A Ngazidja, depuis la semaine dernière, les candidates et candidats au sport du Brevet d’Étude du Premier Cycle (Bepc) session 2018, défient des journées pluvieuses. Ces braves filles et garçons sportifs sont évalués au nombre de 1080. Les filles font le basket-ball et le sprint (60 mètres), et les garçons, le football à 9 et la vitesse (80 m). Il s'agit des collégiens, inscrits à Moroni. Tous les autres élèves sont attendus lundi 23 juillet toujours au stade de Moroni, pour les mêmes épreuves.
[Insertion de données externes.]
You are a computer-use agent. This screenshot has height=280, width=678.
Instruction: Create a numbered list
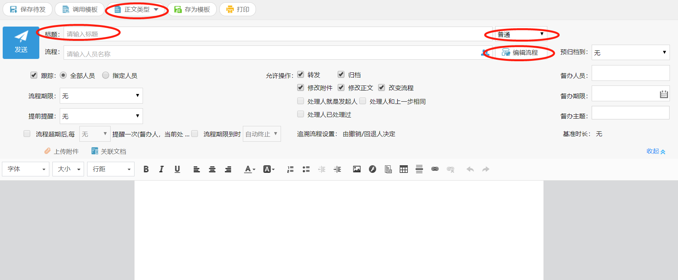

« Dans l'île, on comptabilise environ 2200 candidats. Mais, aujourd'hui, ce sont les collégiens du centre qui sont en action. A partir du début de la semaine, le stade de Moroni accueillera tous les élèves de la périphérie. Ce sera toute l'île entière », explique Mtukufu Issa. La pratique du sport est vitale pour le développement de l'enfant. Nassima Ismael de l’École Islam qui paraît radieuse après l'épreuve du sprint, est explicite : « Pratiquement, je n'ai eu aucun problème. Je suis sereine. J'ai le sentiment d'avoir bien effectué la course de vitesse. Je m’entraîne à l'Injs. J'attends le jeu collectif : le basket-ball. Je conseille aux autres filles de ne pas se contenter seulement de l’Éducation physique et sportive. Le sport à l'école n'est pas suffisant. La pratique du sport est bonne pour la santé' ».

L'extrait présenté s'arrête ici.